TASK ITEM
Set down exactly, and only, the lines from the one with "Task: Open the partially" to the final line of the entries, both included.

Entries taken from a collection:

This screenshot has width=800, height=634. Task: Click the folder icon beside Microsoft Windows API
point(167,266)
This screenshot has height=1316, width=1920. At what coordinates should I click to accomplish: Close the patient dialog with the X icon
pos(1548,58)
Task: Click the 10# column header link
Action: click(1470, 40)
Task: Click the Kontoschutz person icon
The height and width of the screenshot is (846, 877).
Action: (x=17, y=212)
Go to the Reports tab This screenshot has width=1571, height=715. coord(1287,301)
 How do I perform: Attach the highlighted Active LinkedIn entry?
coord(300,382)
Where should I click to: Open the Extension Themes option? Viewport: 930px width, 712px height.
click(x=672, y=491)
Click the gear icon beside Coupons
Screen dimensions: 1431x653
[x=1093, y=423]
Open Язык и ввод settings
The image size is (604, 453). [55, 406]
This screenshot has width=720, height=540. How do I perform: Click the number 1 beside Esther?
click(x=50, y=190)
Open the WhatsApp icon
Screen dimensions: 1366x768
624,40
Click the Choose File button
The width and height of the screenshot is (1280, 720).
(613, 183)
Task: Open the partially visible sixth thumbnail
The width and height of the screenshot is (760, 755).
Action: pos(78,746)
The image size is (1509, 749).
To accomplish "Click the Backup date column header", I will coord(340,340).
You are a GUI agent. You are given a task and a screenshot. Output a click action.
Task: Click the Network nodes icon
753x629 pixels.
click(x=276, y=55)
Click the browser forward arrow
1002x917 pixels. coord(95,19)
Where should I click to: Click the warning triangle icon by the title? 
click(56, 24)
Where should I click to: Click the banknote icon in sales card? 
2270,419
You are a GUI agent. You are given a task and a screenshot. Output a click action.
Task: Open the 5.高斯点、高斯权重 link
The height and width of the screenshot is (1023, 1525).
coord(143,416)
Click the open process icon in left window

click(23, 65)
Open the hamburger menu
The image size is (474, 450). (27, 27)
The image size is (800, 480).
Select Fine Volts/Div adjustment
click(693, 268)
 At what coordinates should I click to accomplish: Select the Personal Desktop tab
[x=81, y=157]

WORKED SOLUTION
Task: Open the partially visible sixth thumbnail
The width and height of the screenshot is (760, 755).
Action: pos(78,746)
The image size is (1509, 749).
To accomplish "Click the Backup date column header", I will coord(340,340).
You are a GUI agent. You are given a task and a screenshot. Output a click action.
Task: Click the Network nodes icon
753x629 pixels.
click(x=276, y=55)
Click the browser forward arrow
1002x917 pixels. coord(95,19)
Where should I click to: Click the warning triangle icon by the title? 
click(56, 24)
Where should I click to: Click the banknote icon in sales card? 
2270,419
You are a GUI agent. You are given a task and a screenshot. Output a click action.
Task: Open the 5.高斯点、高斯权重 link
The height and width of the screenshot is (1023, 1525).
coord(143,416)
Click the open process icon in left window

click(23, 65)
Open the hamburger menu
The image size is (474, 450). (27, 27)
The image size is (800, 480).
Select Fine Volts/Div adjustment
click(693, 268)
 At what coordinates should I click to accomplish: Select the Personal Desktop tab
[x=81, y=157]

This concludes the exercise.